[[ Data for analysis open ]]
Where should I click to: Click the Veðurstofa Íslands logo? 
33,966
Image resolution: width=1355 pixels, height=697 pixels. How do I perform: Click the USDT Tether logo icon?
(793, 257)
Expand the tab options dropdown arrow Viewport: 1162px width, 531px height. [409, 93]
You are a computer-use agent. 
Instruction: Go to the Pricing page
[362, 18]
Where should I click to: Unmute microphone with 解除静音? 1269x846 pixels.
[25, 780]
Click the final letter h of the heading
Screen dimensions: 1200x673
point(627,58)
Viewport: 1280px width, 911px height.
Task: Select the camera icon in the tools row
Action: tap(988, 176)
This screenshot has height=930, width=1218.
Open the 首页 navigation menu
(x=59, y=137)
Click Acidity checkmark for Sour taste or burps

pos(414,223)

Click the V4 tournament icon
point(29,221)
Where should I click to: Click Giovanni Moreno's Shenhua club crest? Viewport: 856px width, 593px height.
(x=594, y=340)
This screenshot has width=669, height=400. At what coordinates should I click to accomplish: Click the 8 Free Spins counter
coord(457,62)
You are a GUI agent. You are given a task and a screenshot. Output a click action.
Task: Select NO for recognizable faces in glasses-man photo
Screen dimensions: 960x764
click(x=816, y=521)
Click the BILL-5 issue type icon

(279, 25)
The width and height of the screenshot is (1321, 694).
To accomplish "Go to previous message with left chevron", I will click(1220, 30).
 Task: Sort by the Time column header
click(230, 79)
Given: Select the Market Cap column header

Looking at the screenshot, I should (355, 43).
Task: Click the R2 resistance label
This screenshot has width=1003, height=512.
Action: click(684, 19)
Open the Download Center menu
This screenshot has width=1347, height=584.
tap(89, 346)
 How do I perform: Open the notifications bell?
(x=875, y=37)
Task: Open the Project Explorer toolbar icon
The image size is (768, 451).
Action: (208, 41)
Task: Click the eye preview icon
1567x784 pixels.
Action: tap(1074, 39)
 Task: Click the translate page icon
[[ Data for analysis closed ]]
Task prompt:
Please give all the lines above again, exactly as they read.

Expected answer:
Where should I click to: Click the Veðurstofa Íslands logo? 
33,966
Image resolution: width=1355 pixels, height=697 pixels. How do I perform: Click the USDT Tether logo icon?
(793, 257)
Expand the tab options dropdown arrow Viewport: 1162px width, 531px height. [409, 93]
You are a computer-use agent. 
Instruction: Go to the Pricing page
[362, 18]
Where should I click to: Unmute microphone with 解除静音? 1269x846 pixels.
[25, 780]
Click the final letter h of the heading
Screen dimensions: 1200x673
point(627,58)
Viewport: 1280px width, 911px height.
Task: Select the camera icon in the tools row
Action: tap(988, 176)
This screenshot has height=930, width=1218.
Open the 首页 navigation menu
(x=59, y=137)
Click Acidity checkmark for Sour taste or burps

pos(414,223)

Click the V4 tournament icon
point(29,221)
Where should I click to: Click Giovanni Moreno's Shenhua club crest? Viewport: 856px width, 593px height.
(x=594, y=340)
This screenshot has width=669, height=400. At what coordinates should I click to accomplish: Click the 8 Free Spins counter
coord(457,62)
You are a GUI agent. You are given a task and a screenshot. Output a click action.
Task: Select NO for recognizable faces in glasses-man photo
Screen dimensions: 960x764
click(x=816, y=521)
Click the BILL-5 issue type icon

(279, 25)
The width and height of the screenshot is (1321, 694).
To accomplish "Go to previous message with left chevron", I will click(1220, 30).
 Task: Sort by the Time column header
click(230, 79)
Given: Select the Market Cap column header

Looking at the screenshot, I should (355, 43).
Task: Click the R2 resistance label
This screenshot has width=1003, height=512.
Action: click(684, 19)
Open the Download Center menu
This screenshot has width=1347, height=584.
tap(89, 346)
 How do I perform: Open the notifications bell?
(x=875, y=37)
Task: Open the Project Explorer toolbar icon
The image size is (768, 451).
Action: (208, 41)
Task: Click the eye preview icon
1567x784 pixels.
Action: tap(1074, 39)
 Task: Click the translate page icon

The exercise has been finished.